ENTRIES SUPPLIED =
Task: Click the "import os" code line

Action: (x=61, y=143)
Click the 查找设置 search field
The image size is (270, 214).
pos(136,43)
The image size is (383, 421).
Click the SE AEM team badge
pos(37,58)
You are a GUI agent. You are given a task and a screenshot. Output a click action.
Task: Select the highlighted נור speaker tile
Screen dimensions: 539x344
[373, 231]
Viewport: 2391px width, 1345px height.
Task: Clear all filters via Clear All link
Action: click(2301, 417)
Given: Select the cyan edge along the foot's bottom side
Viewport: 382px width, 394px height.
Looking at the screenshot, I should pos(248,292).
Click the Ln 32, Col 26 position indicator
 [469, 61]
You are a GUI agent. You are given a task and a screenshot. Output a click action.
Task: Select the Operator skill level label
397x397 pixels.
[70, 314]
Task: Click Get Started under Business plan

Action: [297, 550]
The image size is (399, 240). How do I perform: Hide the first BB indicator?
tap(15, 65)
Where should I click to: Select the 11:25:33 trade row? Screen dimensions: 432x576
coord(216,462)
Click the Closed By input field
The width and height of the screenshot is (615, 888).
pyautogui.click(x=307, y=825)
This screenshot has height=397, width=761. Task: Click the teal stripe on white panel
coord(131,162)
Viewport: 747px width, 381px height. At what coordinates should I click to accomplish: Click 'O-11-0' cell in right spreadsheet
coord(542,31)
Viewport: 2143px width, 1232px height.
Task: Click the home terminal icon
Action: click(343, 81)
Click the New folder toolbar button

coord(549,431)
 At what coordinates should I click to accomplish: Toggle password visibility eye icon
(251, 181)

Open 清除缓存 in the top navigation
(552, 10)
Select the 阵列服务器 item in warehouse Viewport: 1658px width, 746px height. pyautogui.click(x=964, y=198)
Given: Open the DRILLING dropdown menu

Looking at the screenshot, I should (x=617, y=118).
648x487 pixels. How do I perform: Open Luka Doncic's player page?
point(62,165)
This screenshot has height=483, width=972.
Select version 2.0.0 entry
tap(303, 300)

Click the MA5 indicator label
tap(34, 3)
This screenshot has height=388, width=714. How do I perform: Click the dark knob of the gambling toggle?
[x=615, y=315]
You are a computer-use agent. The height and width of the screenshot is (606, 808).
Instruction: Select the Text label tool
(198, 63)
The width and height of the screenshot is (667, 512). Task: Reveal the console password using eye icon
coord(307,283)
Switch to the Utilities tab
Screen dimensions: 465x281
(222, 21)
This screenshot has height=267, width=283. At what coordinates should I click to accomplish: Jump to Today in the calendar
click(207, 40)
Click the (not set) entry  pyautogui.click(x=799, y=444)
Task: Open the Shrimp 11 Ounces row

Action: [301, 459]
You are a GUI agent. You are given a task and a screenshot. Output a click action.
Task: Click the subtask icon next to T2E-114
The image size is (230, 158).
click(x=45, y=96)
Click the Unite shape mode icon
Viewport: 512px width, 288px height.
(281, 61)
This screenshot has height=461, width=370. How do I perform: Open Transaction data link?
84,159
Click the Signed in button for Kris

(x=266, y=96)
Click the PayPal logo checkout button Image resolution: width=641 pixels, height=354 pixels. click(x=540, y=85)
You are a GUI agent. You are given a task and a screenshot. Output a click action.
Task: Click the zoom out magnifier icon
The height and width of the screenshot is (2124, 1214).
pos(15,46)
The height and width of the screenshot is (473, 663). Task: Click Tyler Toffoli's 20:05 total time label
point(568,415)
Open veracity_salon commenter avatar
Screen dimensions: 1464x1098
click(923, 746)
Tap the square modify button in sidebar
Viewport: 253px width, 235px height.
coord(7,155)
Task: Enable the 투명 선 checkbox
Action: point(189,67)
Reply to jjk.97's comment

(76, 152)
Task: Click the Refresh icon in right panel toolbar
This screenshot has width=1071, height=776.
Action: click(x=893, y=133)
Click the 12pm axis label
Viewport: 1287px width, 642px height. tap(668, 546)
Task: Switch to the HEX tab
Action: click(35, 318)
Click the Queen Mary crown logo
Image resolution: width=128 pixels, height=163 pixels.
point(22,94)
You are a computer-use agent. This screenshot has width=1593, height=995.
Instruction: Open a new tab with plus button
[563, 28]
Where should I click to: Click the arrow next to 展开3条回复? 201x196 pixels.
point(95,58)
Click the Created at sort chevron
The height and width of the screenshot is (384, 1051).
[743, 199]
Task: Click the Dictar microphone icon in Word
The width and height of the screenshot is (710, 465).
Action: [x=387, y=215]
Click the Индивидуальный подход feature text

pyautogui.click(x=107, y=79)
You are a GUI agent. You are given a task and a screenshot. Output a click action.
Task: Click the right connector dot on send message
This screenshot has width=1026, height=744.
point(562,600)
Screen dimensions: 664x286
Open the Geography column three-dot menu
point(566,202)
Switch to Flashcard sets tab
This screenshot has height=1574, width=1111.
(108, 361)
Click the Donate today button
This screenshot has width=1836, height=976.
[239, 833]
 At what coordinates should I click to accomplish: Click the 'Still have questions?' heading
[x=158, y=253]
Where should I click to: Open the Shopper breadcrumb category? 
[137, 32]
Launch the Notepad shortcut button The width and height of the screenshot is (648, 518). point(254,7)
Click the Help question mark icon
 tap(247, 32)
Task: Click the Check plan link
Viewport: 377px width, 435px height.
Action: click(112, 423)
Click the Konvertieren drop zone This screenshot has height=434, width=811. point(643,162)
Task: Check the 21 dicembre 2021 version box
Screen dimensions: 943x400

YOUR GOAL =
Present each line of the listing above as a Markdown table with the columns Row and Text, numbering the rows in order and omitting blank lines.

RESPONSE TO THIS EXERCISE =
| Row | Text |
|---|---|
| 1 | Task: Click the "import os" code line |
| 2 | Action: (x=61, y=143) |
| 3 | Click the 查找设置 search field |
| 4 | The image size is (270, 214). |
| 5 | pos(136,43) |
| 6 | The image size is (383, 421). |
| 7 | Click the SE AEM team badge |
| 8 | pos(37,58) |
| 9 | You are a GUI agent. You are given a task and a screenshot. Output a click action. |
| 10 | Task: Select the highlighted נור speaker tile |
| 11 | Screen dimensions: 539x344 |
| 12 | [373, 231] |
| 13 | Viewport: 2391px width, 1345px height. |
| 14 | Task: Clear all filters via Clear All link |
| 15 | Action: click(2301, 417) |
| 16 | Given: Select the cyan edge along the foot's bottom side |
| 17 | Viewport: 382px width, 394px height. |
| 18 | Looking at the screenshot, I should pos(248,292). |
| 19 | Click the Ln 32, Col 26 position indicator |
| 20 |  [469, 61] |
| 21 | You are a GUI agent. You are given a task and a screenshot. Output a click action. |
| 22 | Task: Select the Operator skill level label |
| 23 | 397x397 pixels. |
| 24 | [70, 314] |
| 25 | Task: Click Get Started under Business plan |
| 26 | Action: [297, 550] |
| 27 | The image size is (399, 240). How do I perform: Hide the first BB indicator? |
| 28 | tap(15, 65) |
| 29 | Where should I click to: Select the 11:25:33 trade row? Screen dimensions: 432x576 |
| 30 | coord(216,462) |
| 31 | Click the Closed By input field |
| 32 | The width and height of the screenshot is (615, 888). |
| 33 | pyautogui.click(x=307, y=825) |
| 34 | This screenshot has height=397, width=761. Task: Click the teal stripe on white panel |
| 35 | coord(131,162) |
| 36 | Viewport: 747px width, 381px height. At what coordinates should I click to accomplish: Click 'O-11-0' cell in right spreadsheet |
| 37 | coord(542,31) |
| 38 | Viewport: 2143px width, 1232px height. |
| 39 | Task: Click the home terminal icon |
| 40 | Action: click(343, 81) |
| 41 | Click the New folder toolbar button |
| 42 | coord(549,431) |
| 43 |  At what coordinates should I click to accomplish: Toggle password visibility eye icon |
| 44 | (251, 181) |
| 45 | Open 清除缓存 in the top navigation |
| 46 | (552, 10) |
| 47 | Select the 阵列服务器 item in warehouse Viewport: 1658px width, 746px height. pyautogui.click(x=964, y=198) |
| 48 | Given: Open the DRILLING dropdown menu |
| 49 | Looking at the screenshot, I should (x=617, y=118). |
| 50 | 648x487 pixels. How do I perform: Open Luka Doncic's player page? |
| 51 | point(62,165) |
| 52 | This screenshot has height=483, width=972. |
| 53 | Select version 2.0.0 entry |
| 54 | tap(303, 300) |
| 55 | Click the MA5 indicator label |
| 56 | tap(34, 3) |
| 57 | This screenshot has height=388, width=714. How do I perform: Click the dark knob of the gambling toggle? |
| 58 | [x=615, y=315] |
| 59 | You are a computer-use agent. The height and width of the screenshot is (606, 808). |
| 60 | Instruction: Select the Text label tool |
| 61 | (198, 63) |
| 62 | The width and height of the screenshot is (667, 512). Task: Reveal the console password using eye icon |
| 63 | coord(307,283) |
| 64 | Switch to the Utilities tab |
| 65 | Screen dimensions: 465x281 |
| 66 | (222, 21) |
| 67 | This screenshot has height=267, width=283. At what coordinates should I click to accomplish: Jump to Today in the calendar |
| 68 | click(207, 40) |
| 69 | Click the (not set) entry  pyautogui.click(x=799, y=444) |
| 70 | Task: Open the Shrimp 11 Ounces row |
| 71 | Action: [301, 459] |
| 72 | You are a GUI agent. You are given a task and a screenshot. Output a click action. |
| 73 | Task: Click the subtask icon next to T2E-114 |
| 74 | The image size is (230, 158). |
| 75 | click(x=45, y=96) |
| 76 | Click the Unite shape mode icon |
| 77 | Viewport: 512px width, 288px height. |
| 78 | (281, 61) |
| 79 | This screenshot has height=461, width=370. How do I perform: Open Transaction data link? |
| 80 | 84,159 |
| 81 | Click the Signed in button for Kris |
| 82 | (x=266, y=96) |
| 83 | Click the PayPal logo checkout button Image resolution: width=641 pixels, height=354 pixels. click(x=540, y=85) |
| 84 | You are a GUI agent. You are given a task and a screenshot. Output a click action. |
| 85 | Task: Click the zoom out magnifier icon |
| 86 | The height and width of the screenshot is (2124, 1214). |
| 87 | pos(15,46) |
| 88 | The height and width of the screenshot is (473, 663). Task: Click Tyler Toffoli's 20:05 total time label |
| 89 | point(568,415) |
| 90 | Open veracity_salon commenter avatar |
| 91 | Screen dimensions: 1464x1098 |
| 92 | click(923, 746) |
| 93 | Tap the square modify button in sidebar |
| 94 | Viewport: 253px width, 235px height. |
| 95 | coord(7,155) |
| 96 | Task: Enable the 투명 선 checkbox |
| 97 | Action: point(189,67) |
| 98 | Reply to jjk.97's comment |
| 99 | (76, 152) |
| 100 | Task: Click the Refresh icon in right panel toolbar |
| 101 | This screenshot has width=1071, height=776. |
| 102 | Action: click(x=893, y=133) |
| 103 | Click the 12pm axis label |
| 104 | Viewport: 1287px width, 642px height. tap(668, 546) |
| 105 | Task: Switch to the HEX tab |
| 106 | Action: click(35, 318) |
| 107 | Click the Queen Mary crown logo |
| 108 | Image resolution: width=128 pixels, height=163 pixels. |
| 109 | point(22,94) |
| 110 | You are a computer-use agent. This screenshot has width=1593, height=995. |
| 111 | Instruction: Open a new tab with plus button |
| 112 | [563, 28] |
| 113 | Where should I click to: Click the arrow next to 展开3条回复? 201x196 pixels. |
| 114 | point(95,58) |
| 115 | Click the Created at sort chevron |
| 116 | The height and width of the screenshot is (384, 1051). |
| 117 | [743, 199] |
| 118 | Task: Click the Dictar microphone icon in Word |
| 119 | The width and height of the screenshot is (710, 465). |
| 120 | Action: [x=387, y=215] |
| 121 | Click the Индивидуальный подход feature text |
| 122 | pyautogui.click(x=107, y=79) |
| 123 | You are a GUI agent. You are given a task and a screenshot. Output a click action. |
| 124 | Task: Click the right connector dot on send message |
| 125 | This screenshot has width=1026, height=744. |
| 126 | point(562,600) |
| 127 | Screen dimensions: 664x286 |
| 128 | Open the Geography column three-dot menu |
| 129 | point(566,202) |
| 130 | Switch to Flashcard sets tab |
| 131 | This screenshot has height=1574, width=1111. |
| 132 | (108, 361) |
| 133 | Click the Donate today button |
| 134 | This screenshot has width=1836, height=976. |
| 135 | [239, 833] |
| 136 |  At what coordinates should I click to accomplish: Click the 'Still have questions?' heading |
| 137 | [x=158, y=253] |
| 138 | Where should I click to: Open the Shopper breadcrumb category?  |
| 139 | [137, 32] |
| 140 | Launch the Notepad shortcut button The width and height of the screenshot is (648, 518). point(254,7) |
| 141 | Click the Help question mark icon |
| 142 |  tap(247, 32) |
| 143 | Task: Click the Check plan link |
| 144 | Viewport: 377px width, 435px height. |
| 145 | Action: click(112, 423) |
| 146 | Click the Konvertieren drop zone This screenshot has height=434, width=811. point(643,162) |
| 147 | Task: Check the 21 dicembre 2021 version box |
| 148 | Screen dimensions: 943x400 |